§ **Do this**:
Find every line in the items below that contains the word "screenshot", and copy each of those lines.

§ **Data entries**:
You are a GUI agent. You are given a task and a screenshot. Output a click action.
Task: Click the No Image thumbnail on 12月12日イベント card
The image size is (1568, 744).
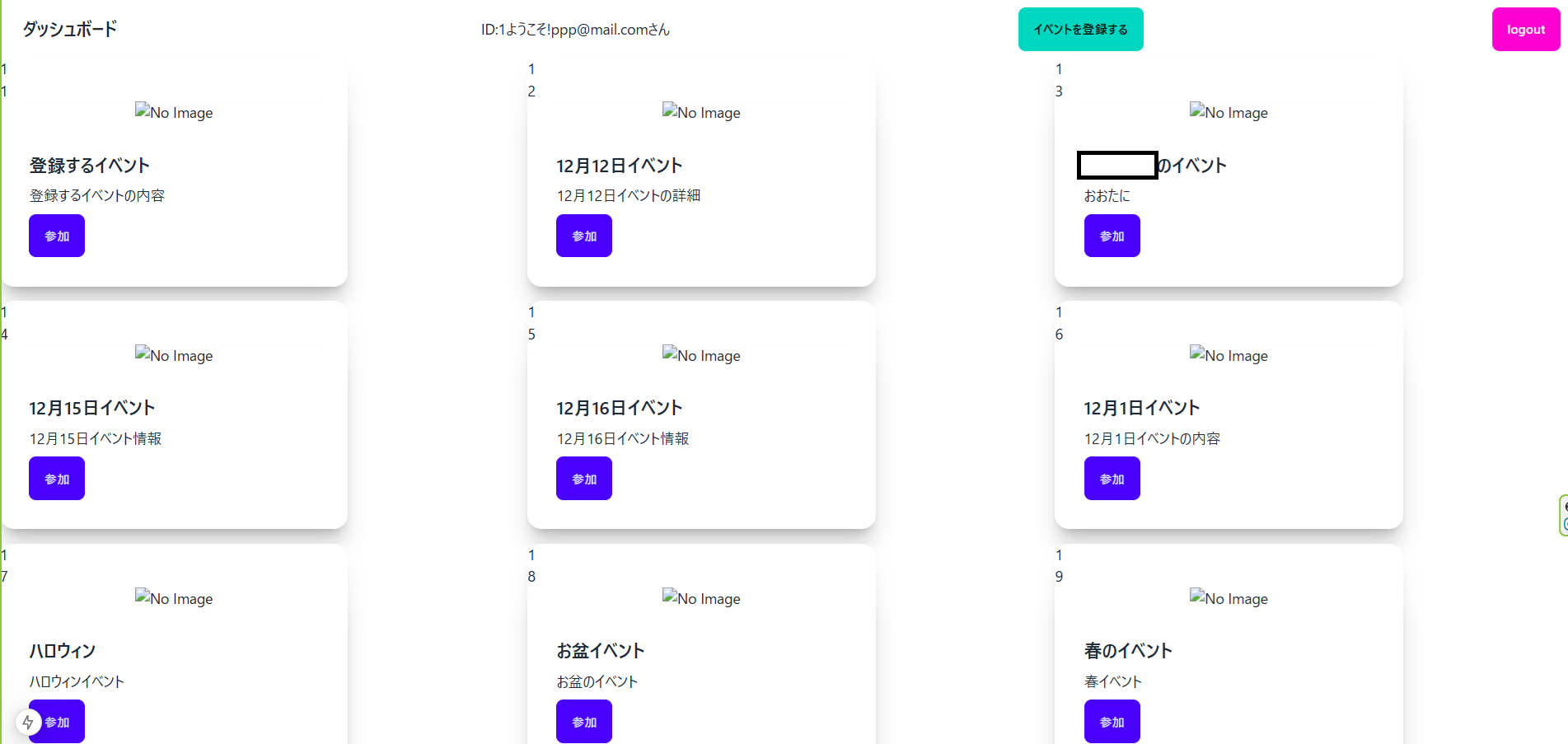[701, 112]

...

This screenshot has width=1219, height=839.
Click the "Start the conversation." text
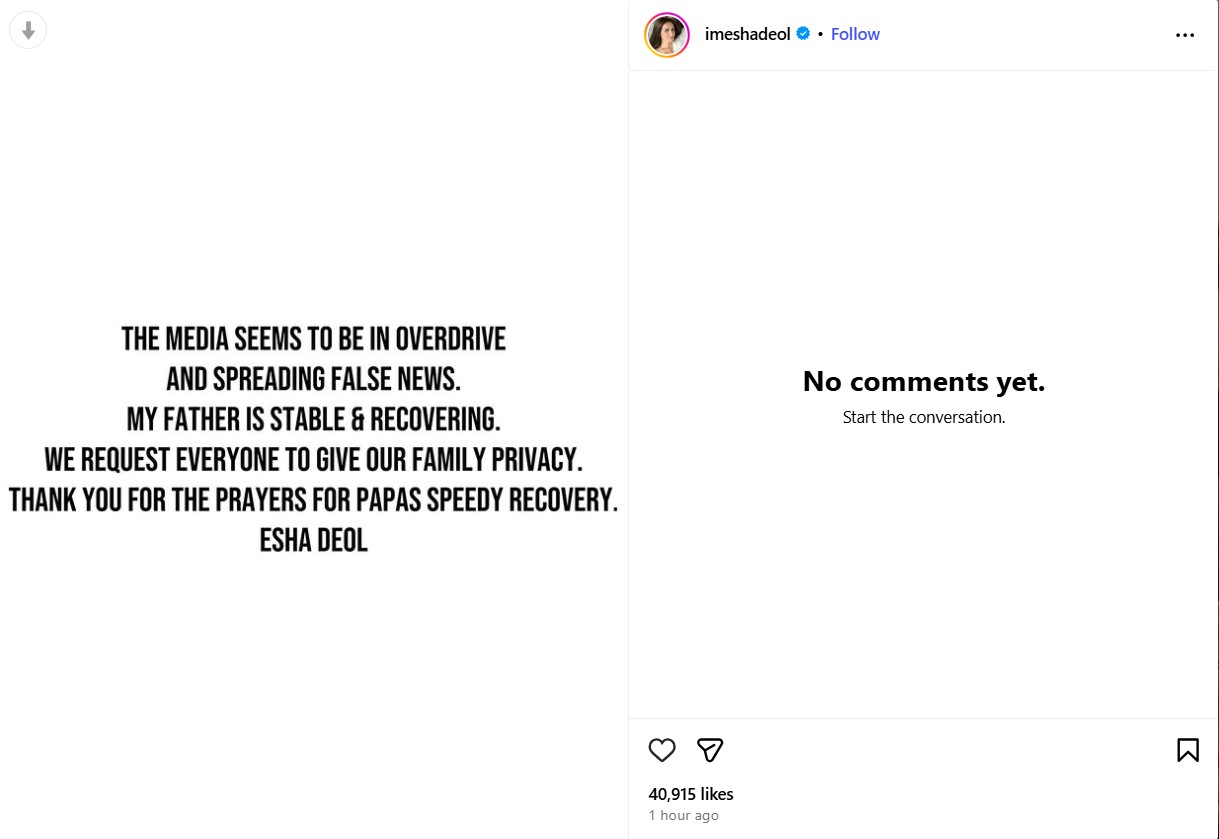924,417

§ **Output of the exercise**:
You are a GUI agent. You are given a task and a screenshot. Output a click action.
This screenshot has width=1219, height=839.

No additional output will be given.